I want to check if all the files in a given folder have portable names or if they have some unfortunate names that may make impossible to represent the same file structure on various file systems; I want to at least support the most common cases. For example, on Windows, you can not have a file called aux.txt, and file names are not case sensitive. This is my best attempt, but I'm not an expert in operative systems and file systems design. Looking on wikipedia, I've found 'incomplete' lists of possible problems... but... how can I catch all the issues? Please, look to my code below and see if I've forgotten any subtle unfortunate case. In particular, I've found a lot of 'Windows issues'. Is there any Linux/Mac issue that I should check for?

class CheckFileSystemPortable {
  Path top;
  List<Path> okPaths=new ArrayList<>();
  List<Path> badPaths=new ArrayList<>();
  List<Path> repeatedPaths=new ArrayList<>();

  CheckFileSystemPortable(Path top){
    assert Files.isDirectory(top);
    this.top=top;

    try (Stream<Path> walk = Files.walk(top)) {//the first one is guaranteed to be the root
      walk.skip(1).forEach(this::checkSystemIndependentPath);
    } catch (IOException e) {
      throw new Error(e);
    }

    for(var p:okPaths) {
      checkRepeatedPaths(p);
    }

    okPaths.removeAll(repeatedPaths);
  }

  private void checkRepeatedPaths(Path p) {
    var s=p.toString();
    for(var pi:okPaths){
      if (pi!=p && pi.toString().equalsIgnoreCase(s)) {
        repeatedPaths.add(pi);
      }
    }
  }

//incomplete list from wikipedia below:
//https://en.wikipedia.org/wiki/Filename#Reserved_characters_and_words
  private static final List<String>forbiddenWin=List.of(
    "CON", "PRN", "AUX", "CLOCK$", "NUL",
    "COM0", "COM1", "COM2", "COM3", "COM4", "COM5", "COM6", "COM7", "COM8", "COM9",
    "LPT0", "LPT1", "LPT2", "LPT3", "LPT4", "LPT5", "LPT6", "LPT7", "LPT8", "LPT9",
    "LST", "KEYBD$", "SCREEN$", "$IDLE$", "CONFIG$", 
    "$Mft", "$MftMirr", "$LogFile", "$Volume", "$AttrDef", "$Bitmap", "$Boot",
    "$BadClus", "$Secure", "$Upcase", "$Extend", "$Quota", "$ObjId", "$Reparse"
    );

  private void checkSystemIndependentPath(Path path) {
    String lastName=path.getName(path.getNameCount()-1).toString();
    String[] parts=lastName.split("\\.");

    var ko = forbiddenWin.stream()
        .filter(f -> Stream.of(parts).anyMatch(p->p.equalsIgnoreCase(f)))
        .count();

    if(ko!=0) {
      badPaths.add(path);
    } else {
      okPaths.add(path);
    }
  }
}

Solution

  • If I understand your question correctly and by reading the Filename wikipedia page, portable file names must:

    • Be posix compliant.
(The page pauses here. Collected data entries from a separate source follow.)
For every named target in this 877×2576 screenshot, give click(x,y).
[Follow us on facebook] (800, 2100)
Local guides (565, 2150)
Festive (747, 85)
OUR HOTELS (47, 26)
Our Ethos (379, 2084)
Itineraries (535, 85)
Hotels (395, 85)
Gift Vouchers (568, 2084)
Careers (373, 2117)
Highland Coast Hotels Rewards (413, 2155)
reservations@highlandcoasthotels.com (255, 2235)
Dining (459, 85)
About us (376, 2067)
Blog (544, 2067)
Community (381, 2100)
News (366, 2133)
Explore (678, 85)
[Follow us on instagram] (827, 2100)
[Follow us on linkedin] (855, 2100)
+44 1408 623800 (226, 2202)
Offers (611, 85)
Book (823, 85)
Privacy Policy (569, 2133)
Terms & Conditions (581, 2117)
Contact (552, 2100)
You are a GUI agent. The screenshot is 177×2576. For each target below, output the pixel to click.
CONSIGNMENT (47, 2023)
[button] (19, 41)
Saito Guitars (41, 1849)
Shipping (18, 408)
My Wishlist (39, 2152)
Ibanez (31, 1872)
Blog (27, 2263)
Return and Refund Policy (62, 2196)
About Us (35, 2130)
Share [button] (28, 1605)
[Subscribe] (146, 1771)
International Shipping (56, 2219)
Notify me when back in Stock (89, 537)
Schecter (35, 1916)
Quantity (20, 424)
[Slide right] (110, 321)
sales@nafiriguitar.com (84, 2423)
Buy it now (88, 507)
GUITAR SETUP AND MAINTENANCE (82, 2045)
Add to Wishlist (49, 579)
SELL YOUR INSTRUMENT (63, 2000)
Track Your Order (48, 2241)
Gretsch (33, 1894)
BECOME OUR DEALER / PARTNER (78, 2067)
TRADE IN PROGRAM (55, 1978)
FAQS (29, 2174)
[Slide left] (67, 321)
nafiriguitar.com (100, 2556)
Eg. alpha numeric ascii characters and _, -
    • Avoid windows and DOS device names.
    • Avoid NTFS special names.
    • Avoid special characters. Eg. \, |, /, $ etc
    • Avoid trailing space or dot.
    • Avoid filenames begining with a -.
    • Must meet max length. Eg. 8-bit Fat has max 9 characters length.
    • Some systems expect an extension with a . and followed by a 3 letter extension.
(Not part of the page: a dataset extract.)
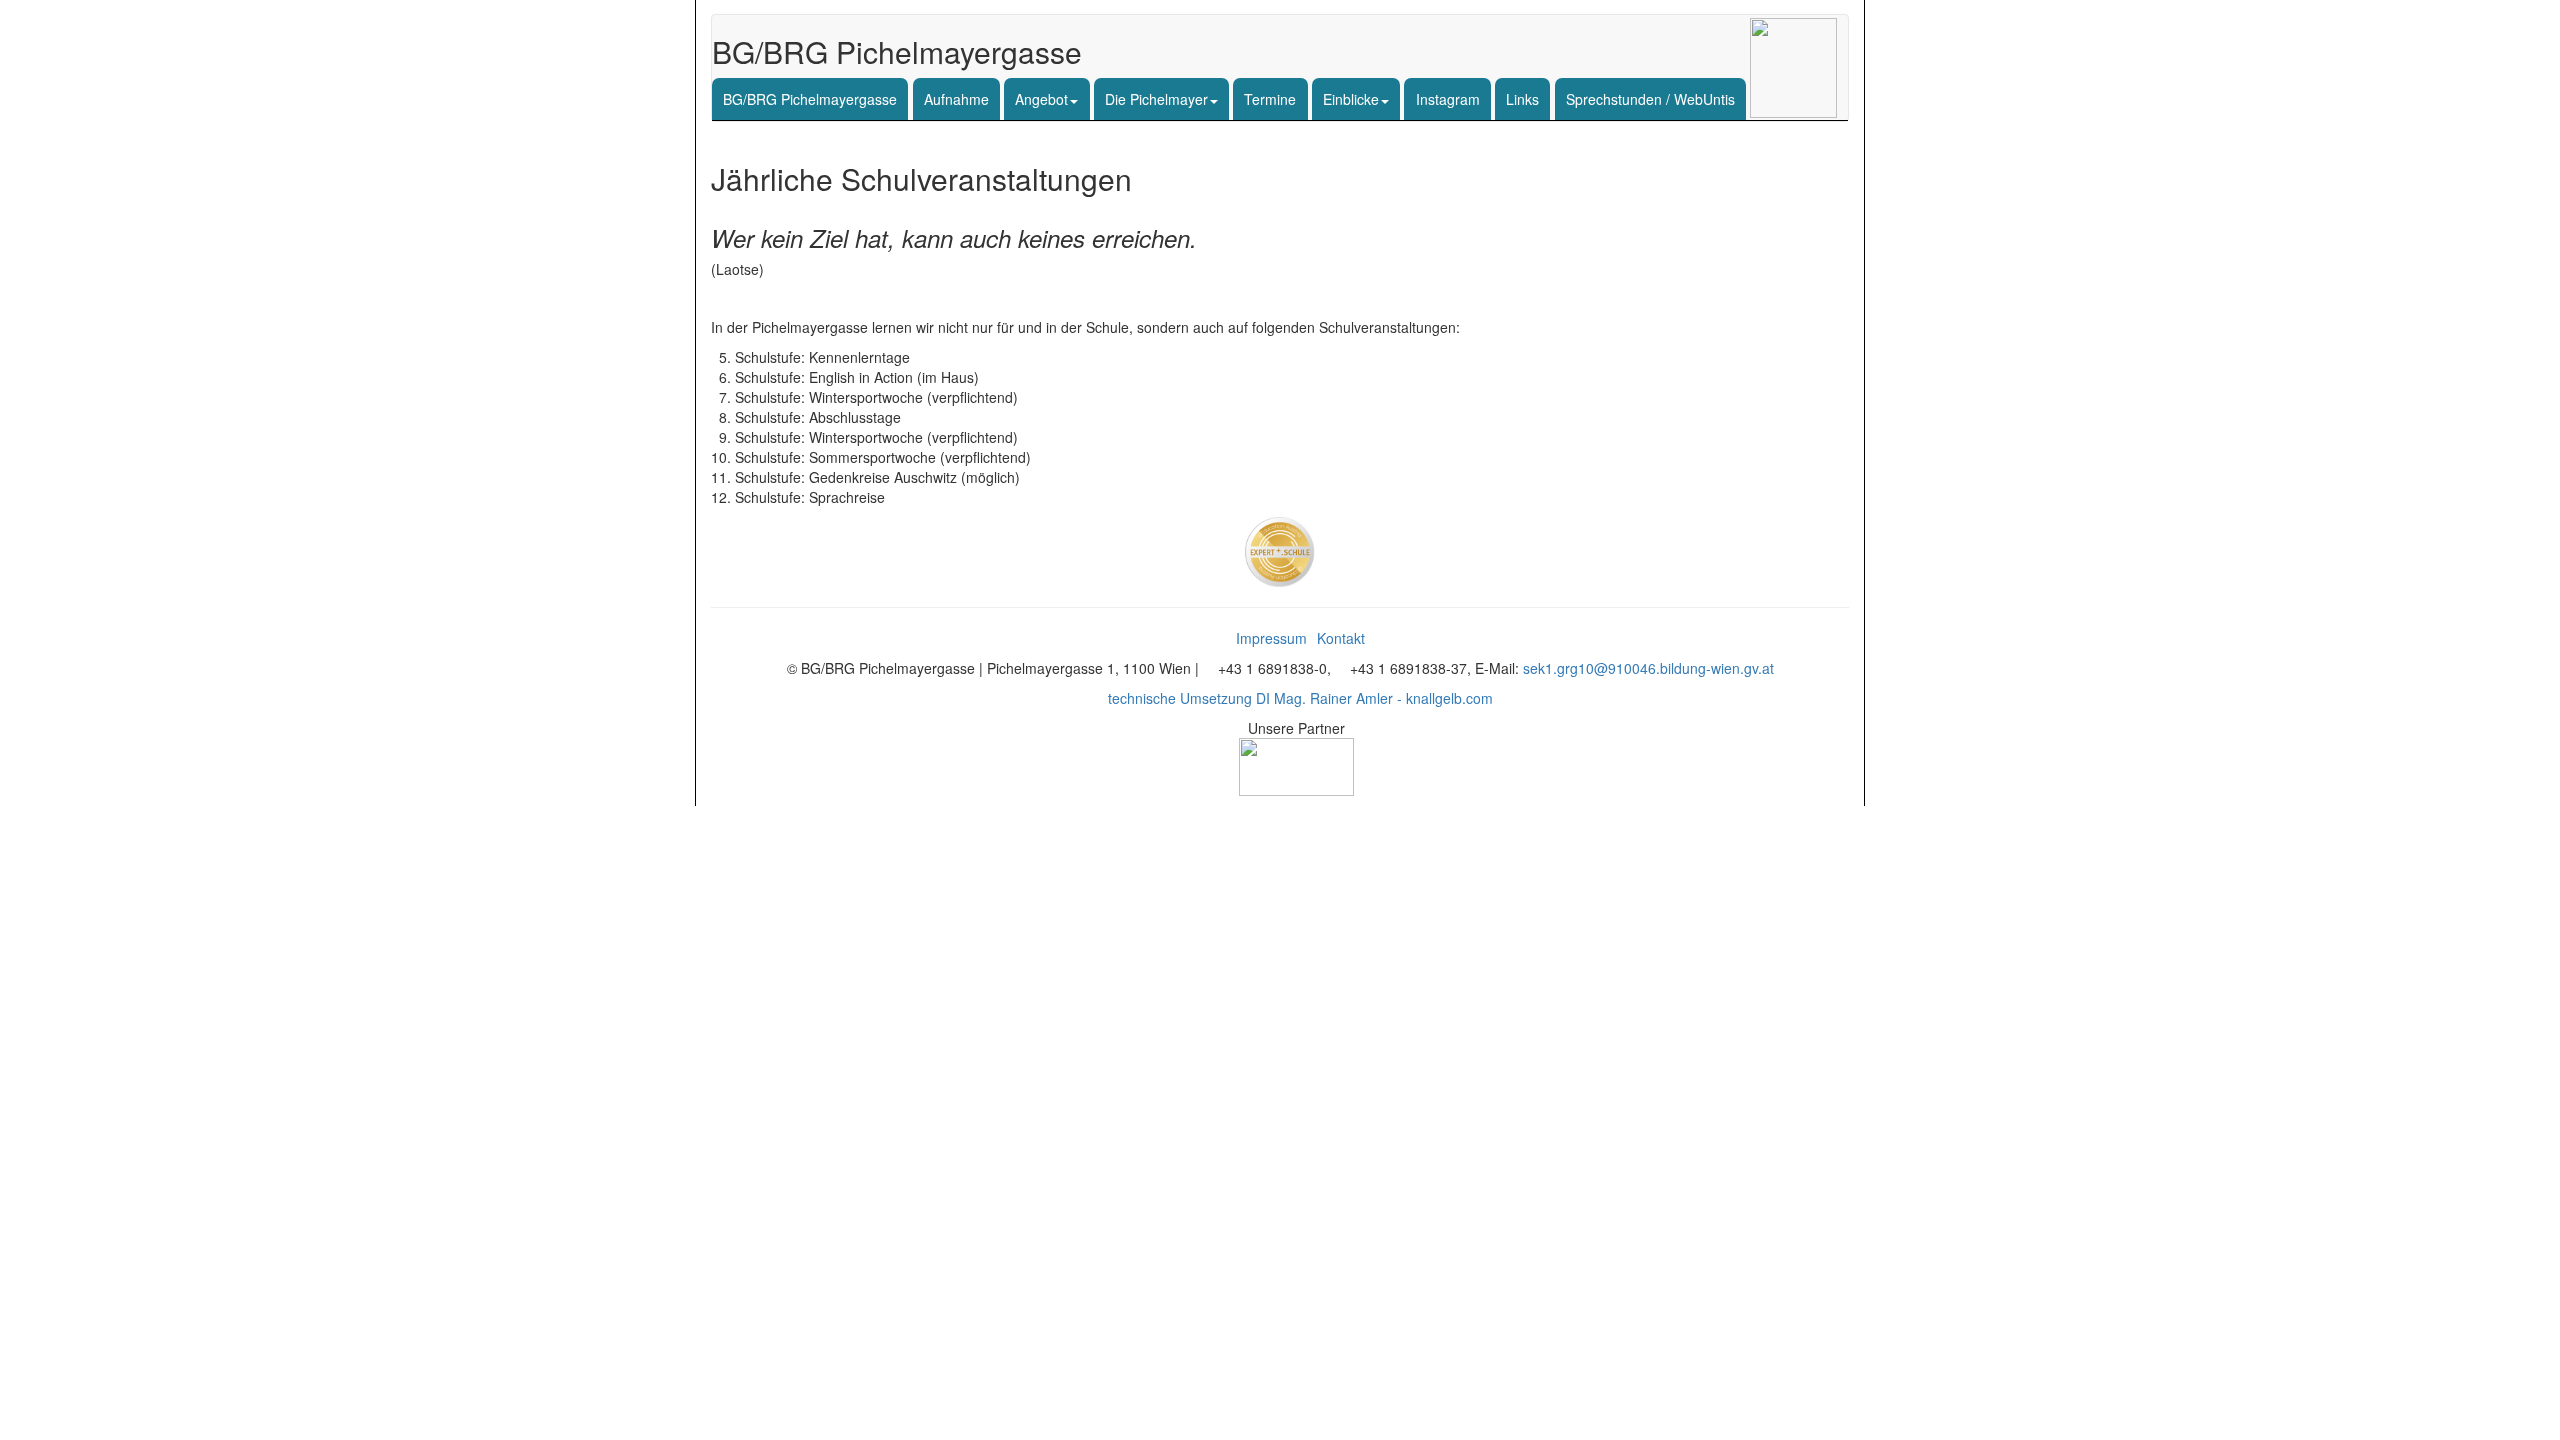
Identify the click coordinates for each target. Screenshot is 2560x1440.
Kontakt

    With all that in mind checkSystemIndependentPath could be simplified a bit, to cover most of those cases using a regex.

    For example, POSIX file name, excluding special devices, NTFS, special characters and trailing space or dot:

    private void checkSystemIndependentPath(Path path){
        String reserved = "^(CON|PRN|AUX|NUL|COM[1-9]|LPT[1-9])(\\..*)*$";
        String posix = "^[a-zA-Z\\._-]+$";
        String trailing = ".*[\s|\\.]$";
        int nameLimit = 9;
    
        String fileName = path.getFileName().toString();
    
        if (fileName.matches(posix) &&
                !fileName.matches(reserved) &&
                !fileName.matches(trailing) &&
                fileName.length() <= nameLimit) {
            okPaths.add(path);
        } else {
            badPaths.add(path);
        }
    }
    

    Note that the example is not tested and doesn't cover edge conditions. For example some systems ban dots in a directory names. Some system will complain about multiple dots in a filename.